Don Marti recently wrote an article criticising targeted advertising (link). As someone who spends his life helping to make messages more relevant, it's a little off-putting to be told your professional existence is harmful. Having read his article I would like to take this opportunity to refute it. I would like to take a later opportunity to write a counter-article on why I think targeted advertising is the best thing for consumers since advertising, but I'll save that for later and just concentrate on Don's article.
The core thesis behind Don's argument is a pretty simple logical chain. Before seeing advertising you know nothing, but after seeing a big ATL campaign you know one company is willing to spend big bucks promoting their product while others are not, and from that you infer the company you saw believes in their product, and if they believe in it then it is more likely to be of value to you. BTL advertising which Don dislikes does not follow this chain because it is so cheap, and so does not provide him with the same assurance.
I believe the flaw in this chain is the link between spend and belief in a product. As a marketer my objective is to remind customers about my product so that it is front-of-mind and they are more likely to buy it next time they're out.

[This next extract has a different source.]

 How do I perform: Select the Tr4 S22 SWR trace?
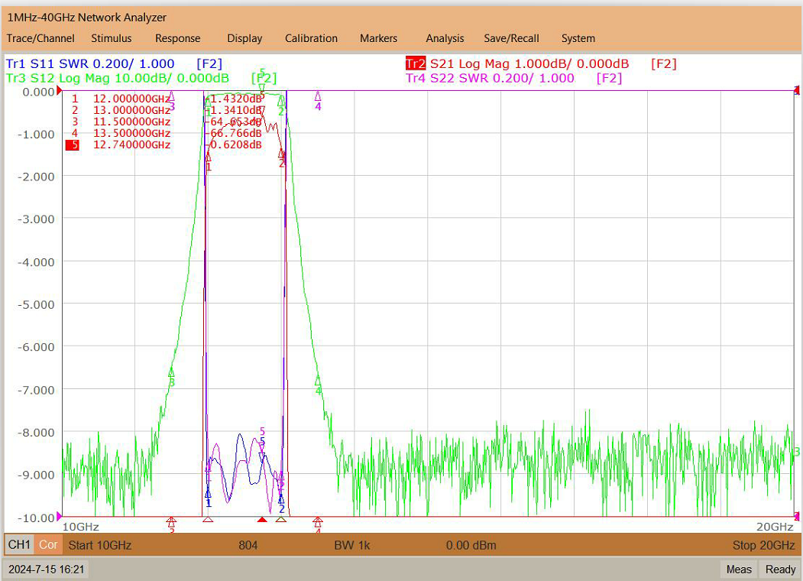[x=490, y=79]
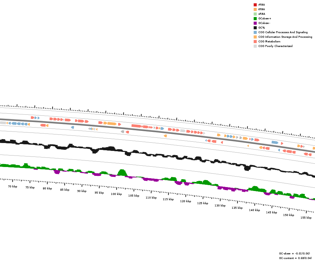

I assess a particular campaign based on the cost of that campaign against the incremental profit that campaign generates. There are a few exceptions, like brand positioning or burning cash for market share, but they don't matter here so I'll ignore them. The thing about this simple ROI assessment is that my belief in the product never comes into it - I trust the product team to make a great product but my ATL advertisements will go to people for whom it isn't the right choice.
For example, imagine you are CMO of Carpet Court - a carpet retailer. Working with your media agency you have to decide between billboards, bus-backs, TVC, and whatnot. Say your last billboard campaign costs $50k, and generates $300k in incremental revenue. Because the margins in carpet retailing are pretty good (30%), I would be quite happy running that campaign again.
Now say I'm a CMO of a very specialist carpet retailer which just happens to be a more suitable choice for Don. Because I'm smaller, the last billboard campaign I ran generated only $100k in incremental revenue and so I will not do that again. So Don is sitting there on his morning commute and he sees the Carpet Court billboard but not the specialist billboard, and so goes with the carpet court "because they back their product with advertising dollars". He's made the wrong choice.
Another way of looking at it is cost per sale. As a big established retailer, ATL often generates good cost per sale because so many of the people who see it are considerers for your product. But as any sort of challenger or niche firm with a more suitable product the cost per sale of a big ATL campaign is completely unjustified.
So the core problem with Don's thesis is that spending money on advertising relates only to expected return, it has nothing to do with my belief in the quality of the product. With this link broken, all the following conclusions no longer follow.